Members of Congress and a labor union representing employees at the Department of Housing and Urban Development have criticized a HUD plan to hire approximately 900 new workers over the next several months, filling slots that open through normal attrition.

HUD officials say the initiative, known as Project Hire, is designed to raise staffing to a level deemed necessary to carry out the agency's mission.

HUD has not officially announced the Project Hire program, but the plan is already drawing fire from key lawmakers and from the American Federation of Government Employees (AFGE), the largest federal employees' union.

Rep. John L. Mica, R-Fla., sent a letter Monday to Douglas Kantor, deputy chief of staff at HUD, questioning the timing and the need for Project Hire. Lawmakers have expressed concern that HUD might use the program to allow political appointees to "burrow in" to the career civil service.

A HUD official who asked not to be identified said the effort was "business as usual" for the department and that there was nothing special about the timing.

"The department's planned hiring is an example of prudent management. HUD has taken into account its needs and the attrition within the department .... The hiring will not put political appointees into career positions-Office of Personnel Management regulations restrict those types of hires," said HUD spokeswoman Ginger Cruz.

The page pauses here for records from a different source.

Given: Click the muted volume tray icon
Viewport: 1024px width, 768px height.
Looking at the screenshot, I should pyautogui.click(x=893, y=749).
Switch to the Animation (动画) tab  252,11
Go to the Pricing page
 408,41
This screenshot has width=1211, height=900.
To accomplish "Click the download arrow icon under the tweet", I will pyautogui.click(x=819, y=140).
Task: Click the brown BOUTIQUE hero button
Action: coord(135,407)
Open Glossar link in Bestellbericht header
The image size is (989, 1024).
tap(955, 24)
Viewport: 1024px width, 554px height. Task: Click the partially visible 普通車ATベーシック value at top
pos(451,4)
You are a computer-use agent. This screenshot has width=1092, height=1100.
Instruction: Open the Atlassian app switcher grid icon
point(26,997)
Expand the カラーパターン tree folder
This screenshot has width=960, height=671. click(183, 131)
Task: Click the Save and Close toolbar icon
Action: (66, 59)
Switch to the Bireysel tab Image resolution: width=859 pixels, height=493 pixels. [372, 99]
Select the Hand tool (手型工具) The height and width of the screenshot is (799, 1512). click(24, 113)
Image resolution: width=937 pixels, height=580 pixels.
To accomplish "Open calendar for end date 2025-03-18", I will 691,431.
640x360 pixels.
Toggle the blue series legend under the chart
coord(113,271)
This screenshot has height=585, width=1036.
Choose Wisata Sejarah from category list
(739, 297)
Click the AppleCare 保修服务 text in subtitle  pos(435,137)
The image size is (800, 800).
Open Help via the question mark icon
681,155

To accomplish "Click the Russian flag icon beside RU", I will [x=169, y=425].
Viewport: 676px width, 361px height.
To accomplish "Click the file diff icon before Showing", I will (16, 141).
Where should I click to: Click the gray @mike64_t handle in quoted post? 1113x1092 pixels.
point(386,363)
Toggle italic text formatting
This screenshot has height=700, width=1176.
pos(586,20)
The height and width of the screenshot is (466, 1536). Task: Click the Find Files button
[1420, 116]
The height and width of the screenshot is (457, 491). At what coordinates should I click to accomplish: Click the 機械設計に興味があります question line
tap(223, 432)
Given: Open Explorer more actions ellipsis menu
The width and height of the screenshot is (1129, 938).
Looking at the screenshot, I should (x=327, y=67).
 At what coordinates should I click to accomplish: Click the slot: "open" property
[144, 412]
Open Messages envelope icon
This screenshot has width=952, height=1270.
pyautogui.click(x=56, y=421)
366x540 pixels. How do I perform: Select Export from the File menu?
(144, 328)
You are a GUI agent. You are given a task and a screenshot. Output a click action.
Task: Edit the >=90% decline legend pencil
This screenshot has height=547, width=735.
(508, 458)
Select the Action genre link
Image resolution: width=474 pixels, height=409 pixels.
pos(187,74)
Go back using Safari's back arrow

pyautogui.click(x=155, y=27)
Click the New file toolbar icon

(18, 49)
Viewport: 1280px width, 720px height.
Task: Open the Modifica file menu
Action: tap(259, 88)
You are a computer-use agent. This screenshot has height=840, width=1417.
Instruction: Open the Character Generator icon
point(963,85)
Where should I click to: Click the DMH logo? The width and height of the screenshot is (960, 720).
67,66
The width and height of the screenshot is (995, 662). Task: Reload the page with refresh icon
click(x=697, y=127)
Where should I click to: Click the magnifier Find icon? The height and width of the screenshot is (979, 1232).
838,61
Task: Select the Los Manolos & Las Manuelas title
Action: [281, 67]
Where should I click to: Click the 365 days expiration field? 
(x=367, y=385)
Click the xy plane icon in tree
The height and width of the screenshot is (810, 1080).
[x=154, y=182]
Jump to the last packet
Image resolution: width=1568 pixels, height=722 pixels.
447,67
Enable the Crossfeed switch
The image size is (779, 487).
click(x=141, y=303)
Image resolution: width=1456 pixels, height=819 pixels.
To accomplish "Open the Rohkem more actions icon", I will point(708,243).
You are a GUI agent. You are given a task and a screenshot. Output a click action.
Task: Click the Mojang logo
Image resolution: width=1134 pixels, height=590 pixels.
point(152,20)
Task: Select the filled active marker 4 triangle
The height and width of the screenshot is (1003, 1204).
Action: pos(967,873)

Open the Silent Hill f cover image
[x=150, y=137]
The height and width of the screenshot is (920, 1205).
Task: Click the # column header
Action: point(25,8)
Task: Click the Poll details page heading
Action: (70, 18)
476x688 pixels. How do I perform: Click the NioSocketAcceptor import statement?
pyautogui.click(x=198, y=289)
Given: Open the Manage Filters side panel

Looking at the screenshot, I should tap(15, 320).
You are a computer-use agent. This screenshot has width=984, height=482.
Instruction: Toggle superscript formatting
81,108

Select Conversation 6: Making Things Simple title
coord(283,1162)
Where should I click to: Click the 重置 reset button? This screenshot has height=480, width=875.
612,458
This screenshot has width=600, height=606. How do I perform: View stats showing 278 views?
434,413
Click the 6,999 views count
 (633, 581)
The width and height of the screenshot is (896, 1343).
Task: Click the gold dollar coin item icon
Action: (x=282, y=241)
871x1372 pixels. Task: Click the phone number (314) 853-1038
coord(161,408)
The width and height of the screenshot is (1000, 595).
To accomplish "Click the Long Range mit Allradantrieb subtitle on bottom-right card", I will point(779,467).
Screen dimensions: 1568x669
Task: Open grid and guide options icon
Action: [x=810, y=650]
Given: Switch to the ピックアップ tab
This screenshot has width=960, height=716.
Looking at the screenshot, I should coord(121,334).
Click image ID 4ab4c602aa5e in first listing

Mica, who is chairman of the Subcommittee on Criminal Justice, Drug Policy and Human Resources, said HUD's current hiring effort seems at odds with HUD's announced effort to reduce its workforce.

In 1997, HUD published its 2020 Management Reform Plan, aimed at restructuring the agency and rooting out waste, fraud and abuse. One goal was to downsize HUD staff from 10,500 to 7,500 and refocus staff based on workload demands. The department currently has about 9,000 full-time employees.

Local 2032 of AFGE planned to protest Project Hire in Philadelphia on Wednesday. The union Tuesday questioned the agency's ability to fund the program and expressed concern that HUD was looking to hire the majority of employees at higher grade levels.

The HUD official said the department would hire employees across the General Schedule, and that many of the positions would be at lower grades.

This is not HUD's first attempt at increasing its workforce. Last year, as part of its Staffing 2000 program, the department posted 750 positions and hired 650 people, according to the HUD official.